This site is intended to provide general information only. The information you obtain at this site is not legal advice and does not create an attorney-client relationship between you and attorney Tim Coffield or Coffield PLC. Parts of this site may be considered attorney advertising. If you have questions about any particular issue or problem, you should contact your attorney. Please view the full disclaimer. If you would like to request a consultation with attorney Tim Coffield, you may call 1-434-218-3133 or send an email to info@coffieldlaw.com. 

This blog was also published to TimCoffieldAttorney.com.

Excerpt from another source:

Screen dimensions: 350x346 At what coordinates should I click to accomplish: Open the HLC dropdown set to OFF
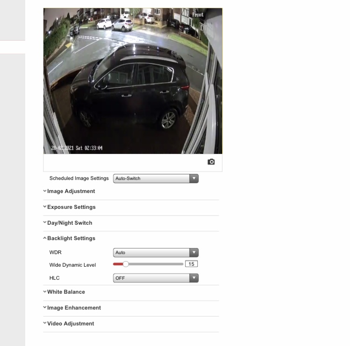tap(155, 278)
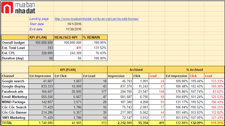225x126 pixels.
Task: Click the Landing page label cell
Action: click(37, 19)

FLSA Administrative Employee Exemption: Discretion and Independent Judgment

The Fair Labor Standards Act requires covered employers to pay minimum wages and overtime compensation to certain categories of employees. However, the law contains several exceptions or “exemptions” from these requirements, most of which turn on a combination of the employees’ pay and the nature of employees’ job duties. For example, Section 13(a)(1) of the FLSA, a.k.a. 29 U.S.C. § 213(a)(1), provides an “exemption” from both minimum wage and overtime pay for certain categories of so-called “white collar” employees — namely, employees working as bona fide executive, administrative, professional, or outside sales employees. Section 13(a)(1) and Section 13(a)(17) also exempt certain categories of computer employees. 

To qualify for a white collar exemption, employees must be paid on a salary basis at not less than $684 per week (as of January 1, 2020) and have job duties that satisfy certain requirements. Importantly, job titles do not determine whether an employee is exempt from the FLSA. For an employee to be exempt, her actual real-life job duties and salary must meet all the requirements of the FLSA and the Department of Labor’s implementing regulations.

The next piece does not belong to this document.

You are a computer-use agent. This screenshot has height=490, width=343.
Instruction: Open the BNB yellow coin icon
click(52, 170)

This post will focus on the exemption for administrative employees. The Department of Labor is also an excellent resource for information about the administrative employee exemption. The DOL’s implementing regulations with respect to the administrative employee exemption are generally located at 29 CFR § 541.200-204

Administrative Employee Criteria

To qualify for the administrative employee exemption (and therefore, not be entitled to receive overtime pay under the FLSA), an employee must meet all of the following requirements:

  1. The employee must be compensated on a “salary basis” (as defined in 29 CFR § 541.602) or “fee basis” (as defined in 29 CFR § 541.605) at a rate not less than $684 per week (lower amounts apply for non-federal employees in U.S. territories);
  2. The employee’s “primary duty” must be the performance of office or non-manual work directly related to the management or general business operations of the employer or the employer’s customers; 
  3. The employee’s primary duty includes the exercise of discretion and independent judgment with respect to matters of significance. 

29 CFR § 541.200.

Definition of “Primary Duty”

As used in these regulations, “primary duty” means the principal, main, major or most important duty that the employee performs. Determination of an employee’s primary duty must be based on all the facts in a particular case, with the major emphasis on the character of the employee’s job as a whole. Factors to consider when determining an employee’s primary duty include, without limitations, the relative importance of any exempt duties as compared with other types of duties; the amount of time spent performing exempt work; the employee’s relative freedom from direct supervision; and the relationship between the employee’s salary and the wages paid to other employees for the kind of nonexempt work performed by the employee. 29 CFR § 541.700.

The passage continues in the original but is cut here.